One of the additions Campbell feels gives the book “a little pizzazz” is a section titled “Liability for Overzealous Defense.”

“About 15 years ago, the Tennessee Supreme Court found that an insurance company could be so zealous in its defense that there was a new cause of action, which was strange,” he says.

The ruling came out of a Memphis automobile accident case in which attorneys had purportedly steered injured plaintiffs toward a particular group of chiropractors. Campbell says the group was allegedly working with plaintiff lawyers to run up bills for their chiropractic practices.

“So, the defense lawyers – or the company that was calling the shots – said, ‘We’re going to put these chiropractors out of business. We’re going to make this so painful on them that they won’t ever do this to us again.’ But the Supreme Court said, ‘No, that’s too zealous.’”

Despite nearly doubling in size since its original publication, “Tennessee Automobile Liability Insurance” contains no errors, Campbell claims. The 2016 edition did, however, accidentally contain an expletive.

Apparently, Campbell says, the individual who dictated the book for West Group became sidetracked while recording but failed to turn off his or her equipment. The unscripted words the person spoke wound up nestled within a string of deadpan legal text – including the four-letter obscenity.

When Campbell learned of the error, he says he was as surprised as West Group, which recalled every copy of the book and printed a new batch without the blunder.

Campbell suspects this gaffe might have cut into his royalties that year, but he didn’t complain, as “Tennessee Automobile Liability Insurance” has hardly been a moneymaker for him.

“I remember thinking if we sold 1,000 copies, it would be the equivalent of a bestseller at the grocery store checkout line,” Campbell recalls. “At that time, there were about 10,000 lawyers in Tennessee. About half of them didn’t read books, and of the half that did, about half of them weren’t in this area of the law.

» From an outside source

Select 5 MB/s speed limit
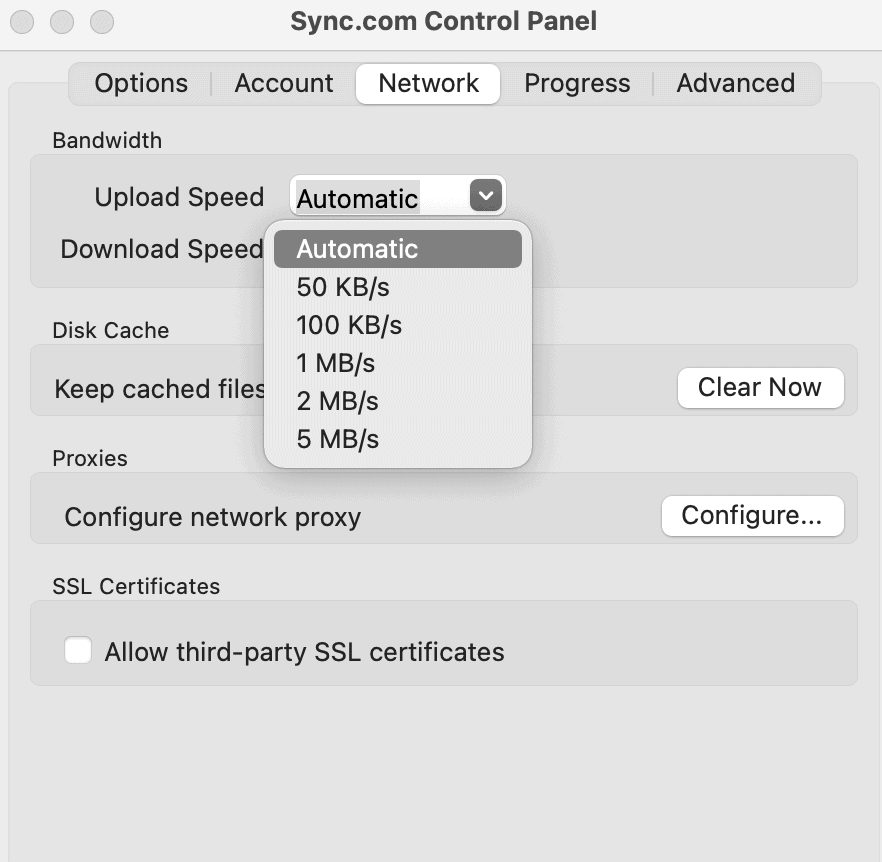 (398, 439)
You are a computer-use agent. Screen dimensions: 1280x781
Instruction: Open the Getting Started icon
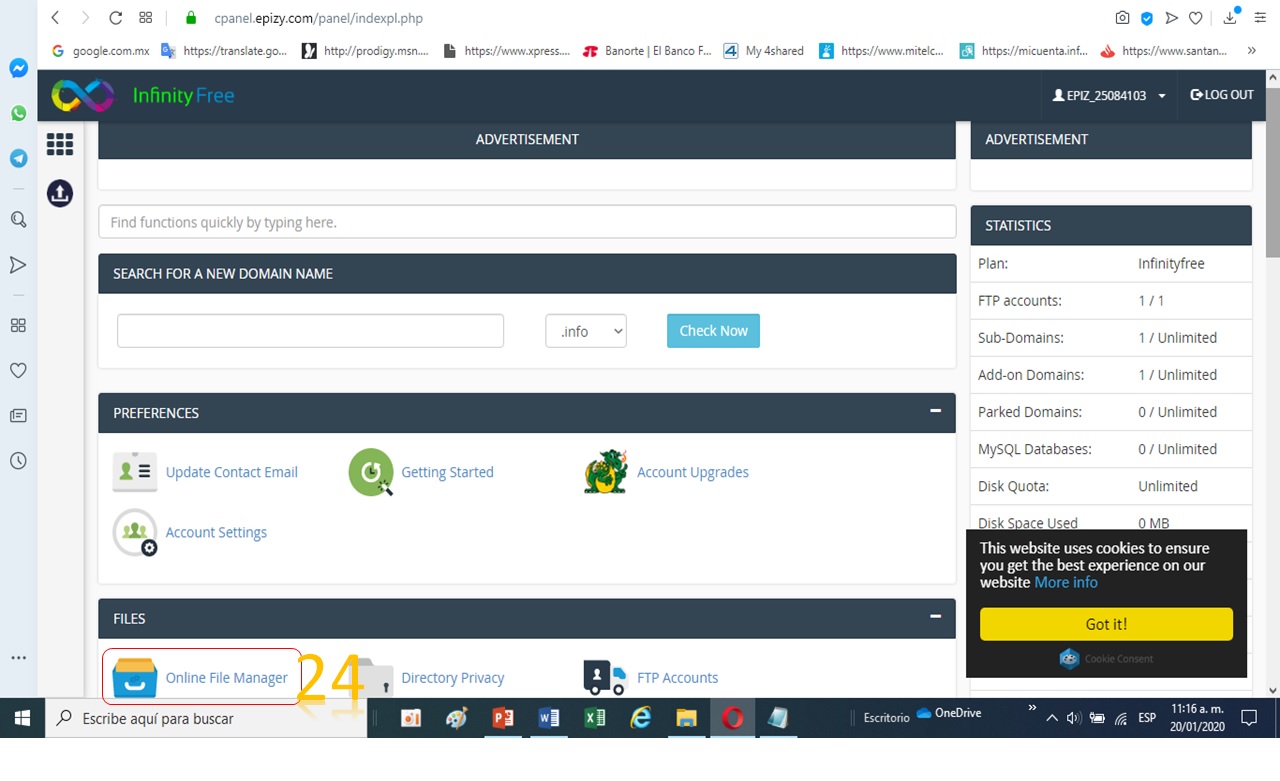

“Then there were firms like Leitner Williams and Spears Moore, which had maybe 20 insurance defense lawyers but bought one book.”

Rather, when Campbell estimates the hours he’s poured into the book during its 35-year life span and divides it by the money he’s earned, he says he’s earned minimum wage at best.

“It’s been a labor of love,” he says.

Part of what has made “Tennessee Automobile Liability Insurance” a labor of love was Campbell’s relationship with the man who conceived the book 40 years ago.

Fleissner died of prostate cancer in 2006, ending his 25-year collaboration with Campbell on the book and considerably more years of friendship.

As Campbell sat down to once again toil alone, he composed a preface that acknowledged Fleissner and the contributions he had made to not only their mutual project but also the legal profession at large.

“I wish I had the power to express what Phil meant to me or the ability to describe my appreciation for the privilege of working with him on this and other projects, but I don’t,” he wrote.

“I can, however, say I never encountered Phil without learning from him. His death removed from the state and local bar a devoted practitioner, a tremendous intellect and one of the most courtly but zealous of advocates.

“My world is poorer as a result of his death, but my life has been much richer for having had him as a friend.”

Despite being retired, Campbell continues to produce new editions of “Tennessee Automobile Liability Insurance.” This includes the next version, which he’s delivered to West Group. Although it contains no new sections, it will be a little thicker than its forerunners, as is customary.

Campbell says the book continues to be a labor of love for him, not only because he’s pleased with how it’s assisted attorneys through the years but also because working on it has kept him connected to his late friend.

Fleissner might be gone, but he’s also still there, in the book, resting invisibly on the crisp white pages and between the ink black letters.